Going back to the days of Brian Billick, it’s been a staple of Baltimore Ravens teams: they play better as the underdog. Linebacker Jarret Johnson, a Raven since 2003, admitted as much during an interview this week, and any devoted purple faithful can attest to it – they’ve just never handled being the favorite well. They’ll have to continue that tradition on Sunday, as the New England Patriots enter the AFC Championship game as touchdown (or more, depending on who you ask) favorites.
Many are pointing to the Ravens’ 33-14 win at Foxboro in the 2009 Wild Card game as evidence that the Ravens can go to New England and get the job done. However, that game seems more like an aberration than the norm, especially when you consider other recent Ravens-Patriots contests. Aside from that game, the other two times these teams have played since 2009 both came down to the wire. In the 2009 regular season, the Ravens were a Mark Clayton dropped pass on 4th down in the final moments away from a 1st-and-goal situation needing only a touchdown and an extra point to come away with a 28-27 victory. In the 2010 regular season, the Ravens took a 20-10 lead into the fourth quarter only to see Tom Brady will his team to 13 unanswered points and a Steven Gostkowski game-winning field goal at the two minute warning of overtime.
These teams play close games. Expect a tight one Sunday.
On the other side, most national – and even some local – pundits are already dismissing the Ravens, based solely on their relatively “poor” showing against the Houston Texans last week in the Divisional Round. However, anybody that watches the Ravens regularly – especially this year – knows that what happens one week has very little bearing on what transpires the next.

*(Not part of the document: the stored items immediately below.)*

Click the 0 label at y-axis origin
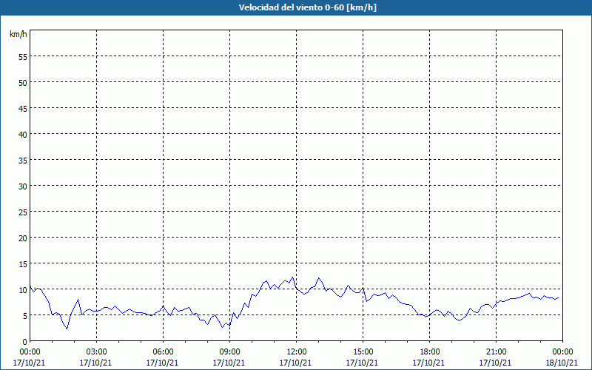Image resolution: width=592 pixels, height=370 pixels. (x=24, y=341)
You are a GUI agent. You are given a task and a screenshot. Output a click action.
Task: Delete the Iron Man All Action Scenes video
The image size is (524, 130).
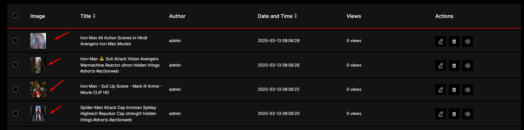pyautogui.click(x=454, y=41)
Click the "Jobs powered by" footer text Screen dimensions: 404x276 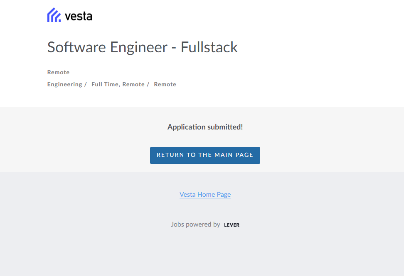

This is a team that beat Pittsburgh 35-7, then lost at Tennessee 26-13, then pasted St. Louis 37-7 to start the year. They had a terrible loss in Seattle sandwiched by key divisional wins in Pittsburgh and against Cincinnati. The Ravens got physically whooped at the line of scrimmage on both sides of the ball against the Texans. What eases my mind is that not only is that an extremely rare occurrence for the Ravens, but it’s almost unheard of for it to happen two weeks in a row. They’ll be going up against a New England squad that is much more known for their finesse than their physicality, so the Ravens’ heavies that got their feelings hurt last week should be up for the challenge of having a solid rebound game.
And they’ll need to – again, on both sides. On offense, they’ll need to do a much better job of opening up holes for Ray Rice and Ricky Williams to control the clock and keep Brady and his arsenal on the sidelines. They’ll need to protect Joe Flacco a lot better against a Pats’ pass rush that racked up 40 sacks during the regular season, and give him time to make throws to move the chains and take shots down the field to Torrey Smith or Lee Evans when they present themselves.

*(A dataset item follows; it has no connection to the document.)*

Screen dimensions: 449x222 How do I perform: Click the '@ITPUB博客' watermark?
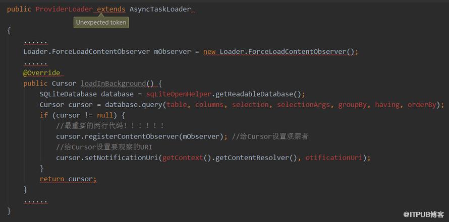point(423,214)
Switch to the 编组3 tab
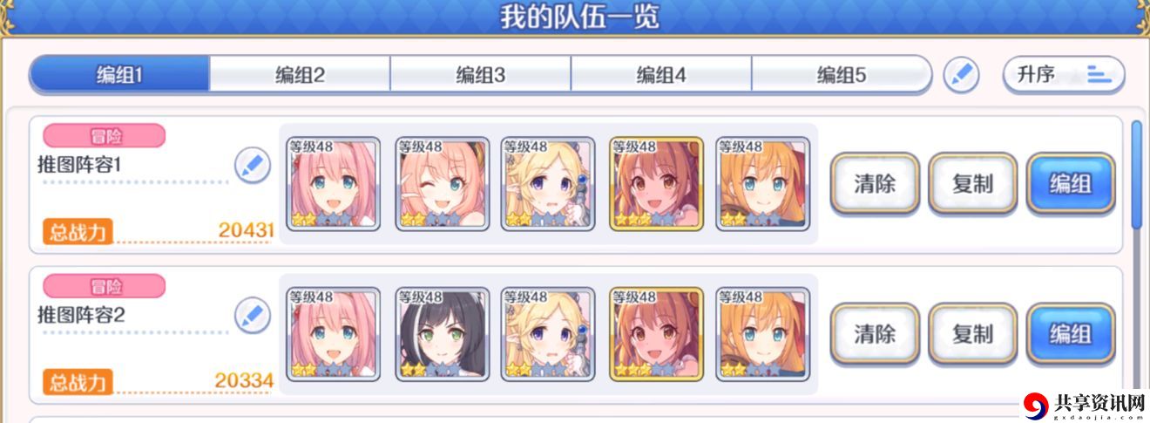The height and width of the screenshot is (423, 1150). (480, 75)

On defense, linemen Haloti Ngata, Pernell McPhee, and Cory Redding, and linebackers Johnson, Terrell Suggs, and Paul Kruger will have to do a much better job of getting in Brady’s face than they did against T.J. Yates. Suggs has historically been a monster against New England and his favorite “pretty boy” Brady, and he’ll need to continue that string of dominance. In the past, the Ravens have had great success in getting Brady uncomfortable in the pocket. Even former defensive coordinator Greg Mattison had Brady on the run the last time these teams met, only to revert to his patented 3-man rush at the worst possible times.
Inconsistent or non-existent pressure on Brady will is a recipe for disaster against New England, as it has been for years now. The Patriots’ offense boasts dangerous weapons at pretty much every position – from Wes Welker and Deion Branch on the outside to beast tight ends Aaron Hernandez and Rob Gronkowski in the middle.

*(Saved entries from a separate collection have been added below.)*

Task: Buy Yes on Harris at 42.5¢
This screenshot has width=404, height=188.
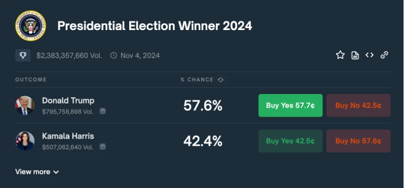Action: (x=290, y=141)
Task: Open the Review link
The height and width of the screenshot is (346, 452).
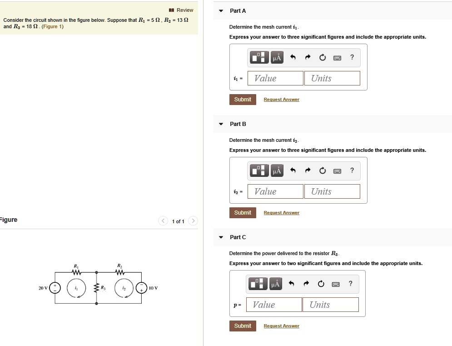Action: (x=181, y=10)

A huge question in Baltimore this week has been “how will the Ravens deal with the New England tight ends?”
While the Ravens have basically NO linebackers who can be considered strong in coverage, they’ve still somehow managed to have success against opposing tight ends this year. They’ve given up the second fewest yards and touchdowns to tight ends in the NFL this year, and no tight end gained more than 73 yards in a game against them all season. It will take someone much smarter than me to explain that contradiction, but there you have it.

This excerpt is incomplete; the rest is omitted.